Pine Street Cottages

Pine Street Cottages

Pine Street is the location of several modest but charming Folk Victorian cottages that are presently in need of new owners. We focus so often on the large and majestic homes of the once wealthy and influential that these little beauties tend to get overlooked.

The home at 817 Pine Street was built sometime between 1910 and 1915. Its earliest recorded residents were William J. and Catherine Reynolds Harris.

William Harris was born in Swansonville (now a community in Dry Fork) in 1885 to Stonewall Jackson and Sarah Elizabeth Boaz Harris. He married Catherine Reynolds in 1906. In the years just after their marriage, and prior to their residence at 817 Pine Street, the Harris family lived with Catherine’s parents, Hugh and Sarah Reynolds, at 814 Wilson Street. Mrs. Reynolds ran a boarding house there, but it seems all her lodgers were family members, including Mr. and Mrs. Harris and their son Garland, as well as Mrs. Harris’s three sisters and several nieces. Mr. Reynolds passed away in 1911 and when the Harrises took occupancy of their home at 817 Pine, Mrs. Reynolds came with them.

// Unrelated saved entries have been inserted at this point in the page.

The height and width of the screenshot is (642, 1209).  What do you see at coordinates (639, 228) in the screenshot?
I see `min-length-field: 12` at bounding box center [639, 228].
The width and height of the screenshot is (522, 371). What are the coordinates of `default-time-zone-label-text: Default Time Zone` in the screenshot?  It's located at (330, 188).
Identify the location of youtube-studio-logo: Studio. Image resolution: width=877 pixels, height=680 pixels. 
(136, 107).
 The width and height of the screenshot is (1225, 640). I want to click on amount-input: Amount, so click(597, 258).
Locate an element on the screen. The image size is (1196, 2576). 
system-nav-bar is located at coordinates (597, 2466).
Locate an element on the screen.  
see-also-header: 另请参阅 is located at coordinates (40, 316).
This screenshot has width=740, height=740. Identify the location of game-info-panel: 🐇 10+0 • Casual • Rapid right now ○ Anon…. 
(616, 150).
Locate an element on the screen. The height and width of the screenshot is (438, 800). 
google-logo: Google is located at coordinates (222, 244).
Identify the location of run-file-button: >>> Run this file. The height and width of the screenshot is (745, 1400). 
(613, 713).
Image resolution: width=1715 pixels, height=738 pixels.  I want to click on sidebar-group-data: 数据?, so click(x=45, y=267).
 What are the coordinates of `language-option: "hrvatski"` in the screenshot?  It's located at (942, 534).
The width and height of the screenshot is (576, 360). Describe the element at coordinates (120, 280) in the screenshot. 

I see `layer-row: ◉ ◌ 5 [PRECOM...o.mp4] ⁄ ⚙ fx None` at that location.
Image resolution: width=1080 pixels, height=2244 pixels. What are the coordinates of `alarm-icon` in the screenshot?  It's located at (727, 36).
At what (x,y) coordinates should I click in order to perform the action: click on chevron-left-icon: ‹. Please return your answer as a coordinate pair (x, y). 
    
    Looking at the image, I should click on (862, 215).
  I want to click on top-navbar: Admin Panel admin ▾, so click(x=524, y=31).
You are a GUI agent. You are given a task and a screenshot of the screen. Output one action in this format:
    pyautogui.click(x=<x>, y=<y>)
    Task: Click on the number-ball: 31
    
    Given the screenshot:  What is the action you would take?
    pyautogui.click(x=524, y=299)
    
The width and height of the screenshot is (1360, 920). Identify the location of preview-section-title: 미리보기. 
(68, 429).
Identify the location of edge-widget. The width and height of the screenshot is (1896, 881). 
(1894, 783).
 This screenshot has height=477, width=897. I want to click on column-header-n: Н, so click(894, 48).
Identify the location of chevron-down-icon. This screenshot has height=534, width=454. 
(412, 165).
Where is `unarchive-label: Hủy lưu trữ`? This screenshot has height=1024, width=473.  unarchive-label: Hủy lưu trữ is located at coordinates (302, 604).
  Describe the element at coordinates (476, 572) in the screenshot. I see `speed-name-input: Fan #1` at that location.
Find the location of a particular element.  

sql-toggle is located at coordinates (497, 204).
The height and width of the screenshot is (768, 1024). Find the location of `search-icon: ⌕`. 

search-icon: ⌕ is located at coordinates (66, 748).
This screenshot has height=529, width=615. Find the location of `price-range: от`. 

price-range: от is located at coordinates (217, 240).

Sarah Reynolds, early resident of 817 Pine Street.

Mr. Harris began his career in the tobacco business, but by 1917 was a member of Danville’s police force, with which he was affiliated for many years. He was also a supervisor for a local ice company, though records do not specify which one. (Read more about Danville’s ice delivery businesses here.) By 1927, the couple had moved to Avondale Drive and a new family had taken residence.

The Altice’s inhabited 817 Pine street for several decades that followed.

Walter Washington Altice and Lavisha “Nettie” Byrd were both born in 1883 in Franklin county, Virginia. They married in 1906 and came to Danville around 1927 to take occupancy of the Pine Street house from their residence in Gretna.

Walter was a telegrapher for the Southern Railway. They had several children, three of whom lived with them at the Pine Street residence. One son, Walter Raymond was also a telegrapher for Southern Railway, while a daughter, Zadie, worked as a telephone operator.


Built some time between 1890 and 1900 the nearly-twin houses at 835 and 841 Pine Street are also charming examples of Folk Victorian architecture, with turned porch posts and a three angle bay prominent on the front façade.

835 Pine Street was probably built as rental property, since each of the residents recorded in the censuses indicated that the families who lived there did so as renters.

The house was first home to jeweler John J. Speer as early as 1900. Speer was president of the State Jewelers’ Association in 1928. Local papers of the time reported that there were more than 50 jewelers in the city of Danville alone and that Speer himself, who spoke at a State Association gala in 1928, was “enthused over the cooperative attitude of the business competitors linked together in a single organization.”

By 1920, it was a blacksmith and horse shoer Angus Ross and his wife, Willie, who lived here. Angus arrived in Danville from Scotland around 1890. Angus was known for his superior workmanship and was popular among the people of the Old West End and downtown Danville prior to the arrival of the automobile.

Subsequent residents included Harry W. Scearce and his wife Lelia who both worked in the cotton mills, George Cabble Belton, a machinist who was active in the National Guard and was given the responsibility of maintaining the Danville Gray’s “large gun” which was housed in the armory, where he was, for a time, a clerk in the 1920’s. He resided at 835 Pine Street in the late 30’s and early 40’s and maintained his activity with the National Guard up until the early to mid 1960’s.

841 Pine Street was the home of Armistead A. Moore from the 1920’s until his death in 1939. Mr. Moore was born in Halifax in 1845. He was married three times, first to Martha, whom he married in 1870. After Martha’s death, he married Emily Catherine Cobbs in June of 1894. She died in 1903, after which he married Maude, thirty years his junior, with whom he shared the Pine Street home. At the time of his death Mr. Moore was the last surviving Confederate veteran living in Danville, having outlived Harry Wooding by three months.